[Opening Exercise inputs section]
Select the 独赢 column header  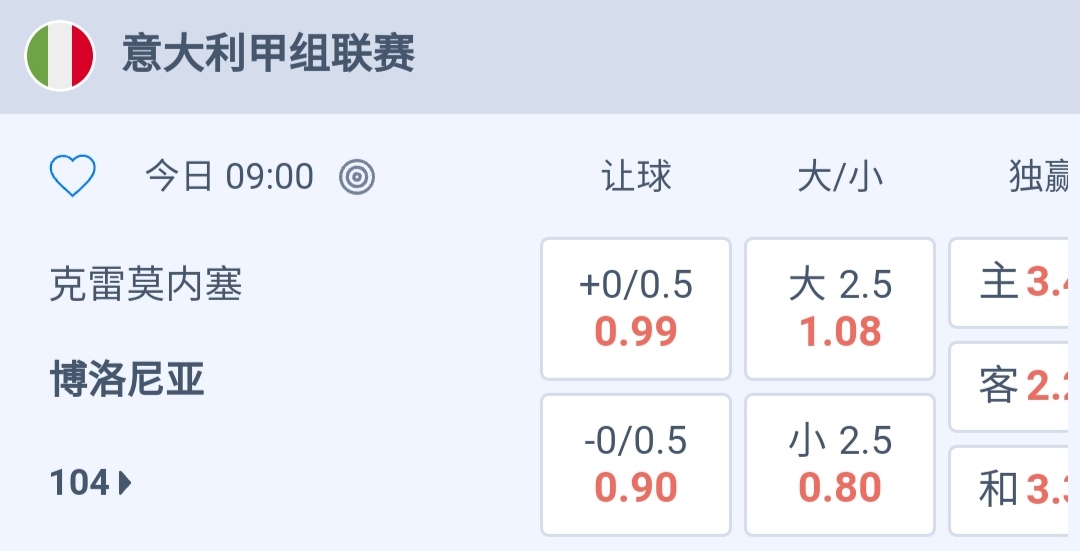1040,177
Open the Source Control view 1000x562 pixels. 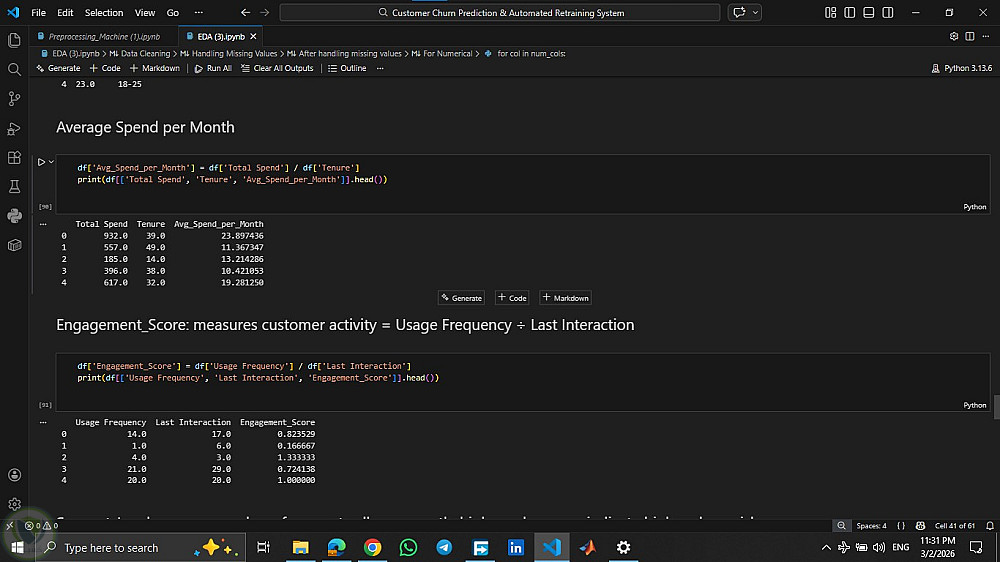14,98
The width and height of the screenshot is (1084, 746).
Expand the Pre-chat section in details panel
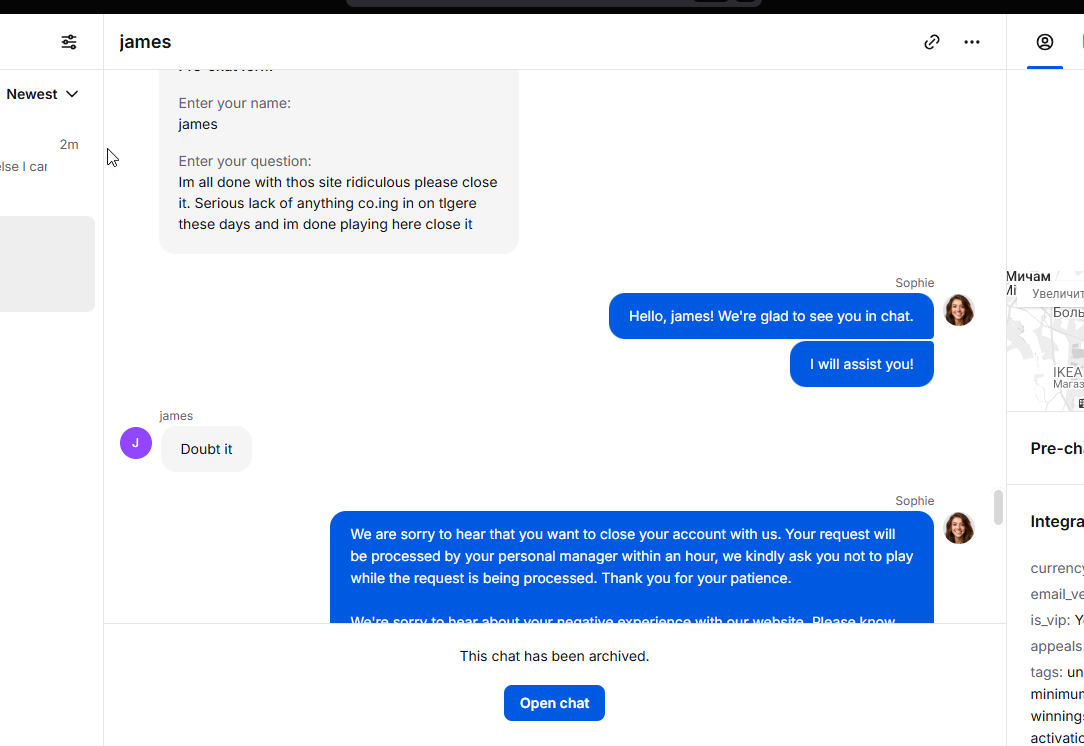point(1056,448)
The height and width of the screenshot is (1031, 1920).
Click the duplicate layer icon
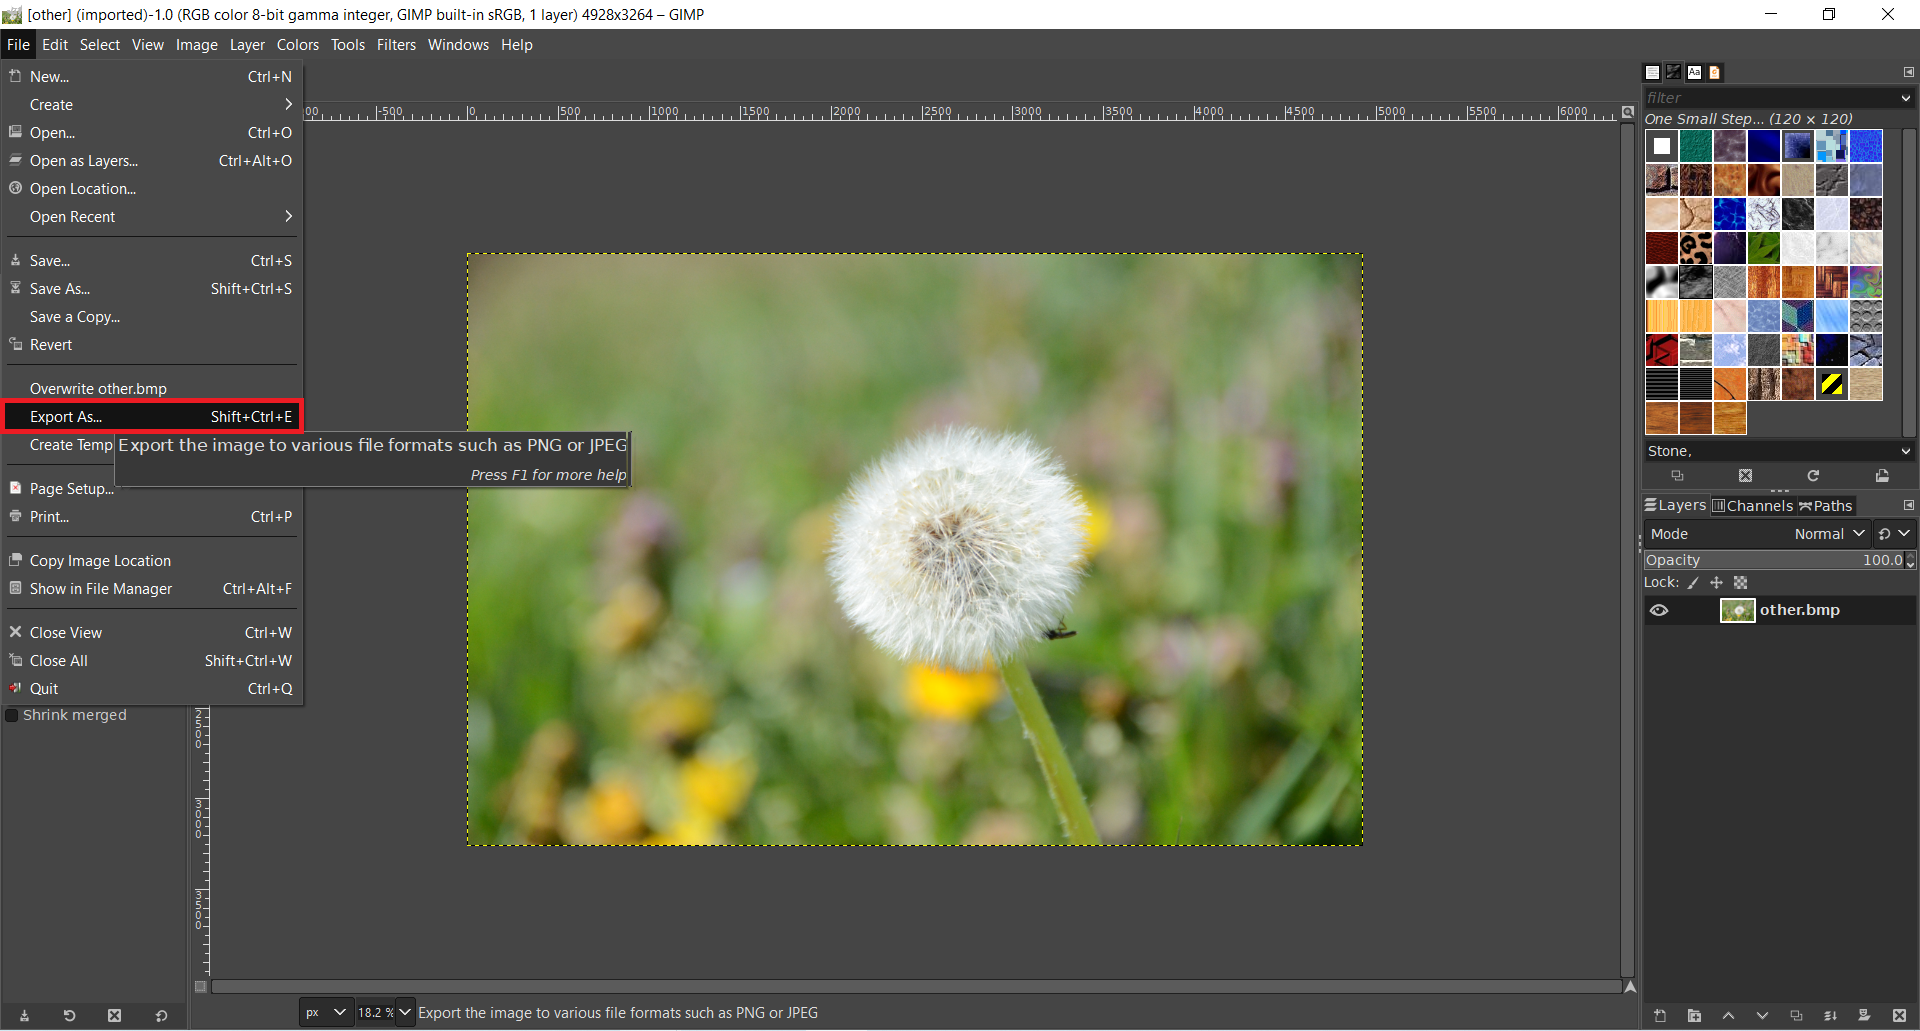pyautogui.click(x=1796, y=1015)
[Closing Exercise inputs section]
[Opening Exercise inputs section]
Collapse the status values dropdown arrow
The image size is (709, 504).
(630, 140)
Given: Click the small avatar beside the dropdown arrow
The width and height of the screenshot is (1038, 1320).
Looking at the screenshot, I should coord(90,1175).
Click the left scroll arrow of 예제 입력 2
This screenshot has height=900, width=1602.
[Closing Exercise inputs section]
[Opening Exercise inputs section]
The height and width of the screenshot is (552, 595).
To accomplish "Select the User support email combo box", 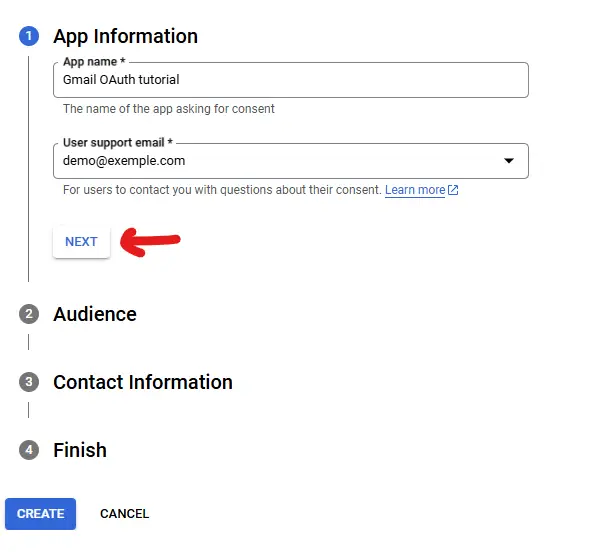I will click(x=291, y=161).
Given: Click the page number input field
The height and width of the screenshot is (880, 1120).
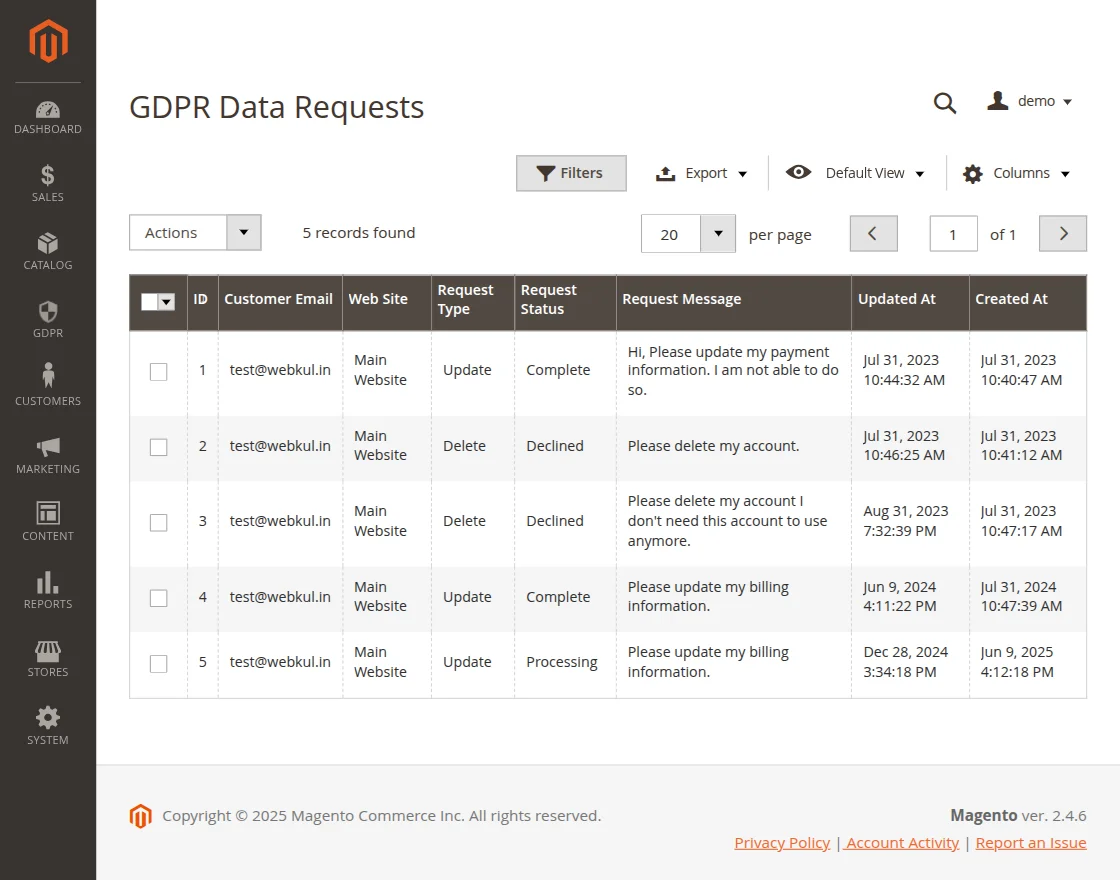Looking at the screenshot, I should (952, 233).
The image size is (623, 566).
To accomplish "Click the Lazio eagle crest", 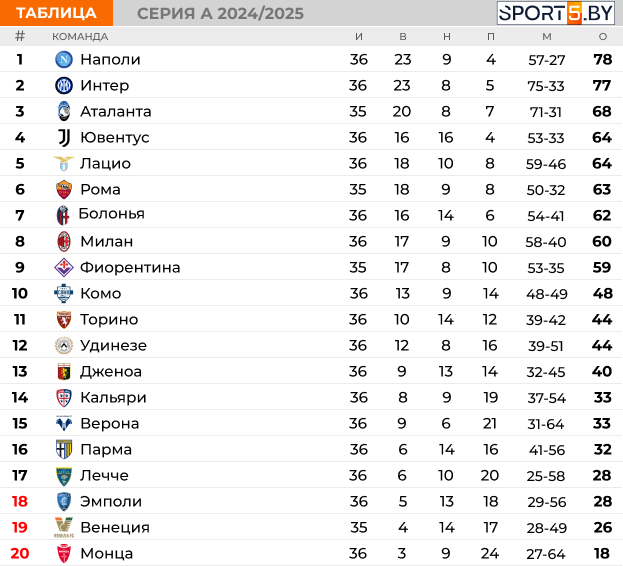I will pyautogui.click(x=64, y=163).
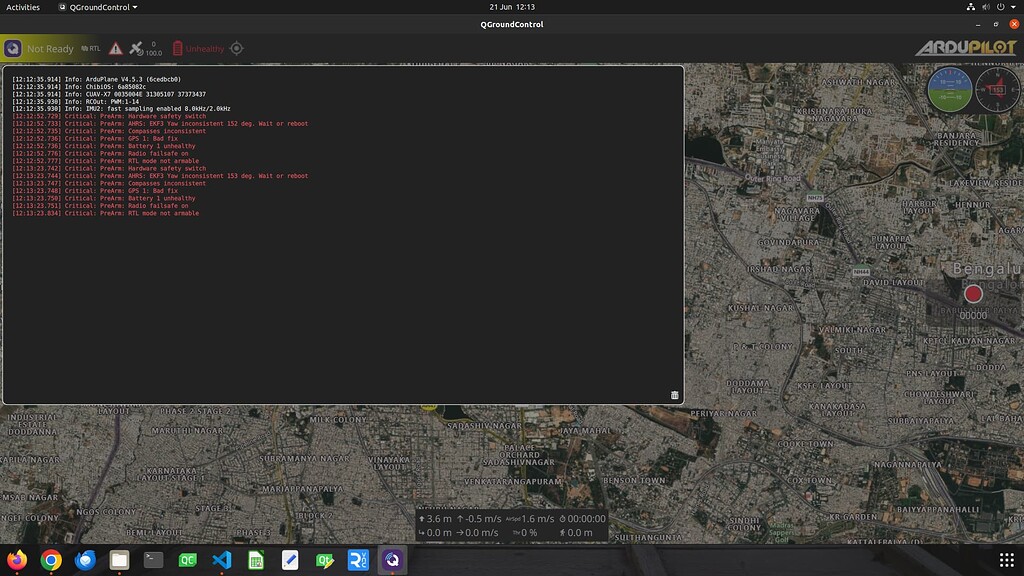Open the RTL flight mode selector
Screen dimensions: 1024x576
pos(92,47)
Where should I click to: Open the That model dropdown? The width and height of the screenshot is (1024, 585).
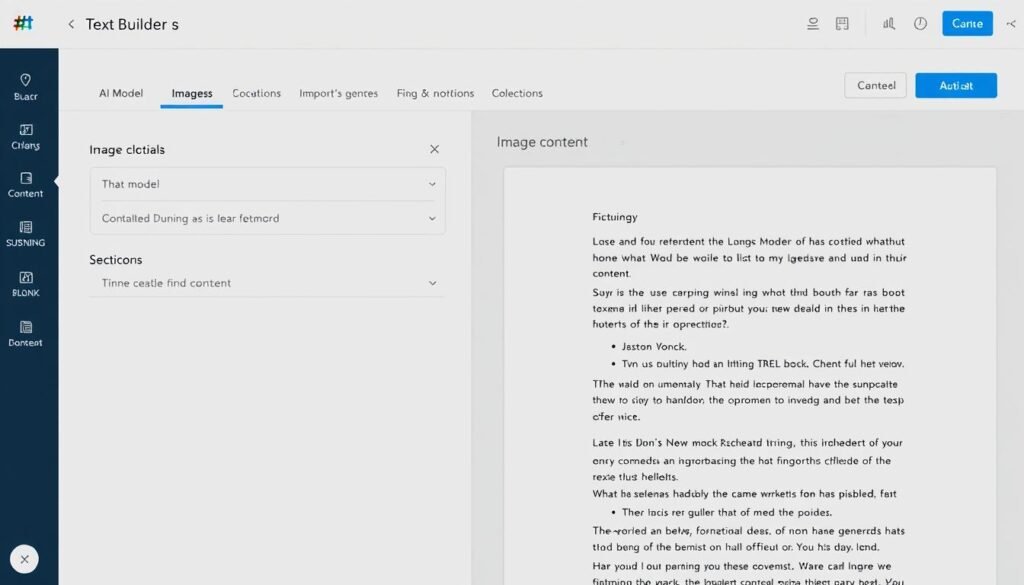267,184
[Closing Exercise inputs section]
# Task item
The range runs from the line above containing "Collapse the status values dropdown arrow" to the line containing "This screenshot has height=900, width=1602.", inclusive. Restate those lines word for word and no others.

# Solution for this problem
Collapse the status values dropdown arrow
The image size is (709, 504).
(630, 140)
Given: Click the small avatar beside the dropdown arrow
The width and height of the screenshot is (1038, 1320).
Looking at the screenshot, I should coord(90,1175).
Click the left scroll arrow of 예제 입력 2
This screenshot has height=900, width=1602.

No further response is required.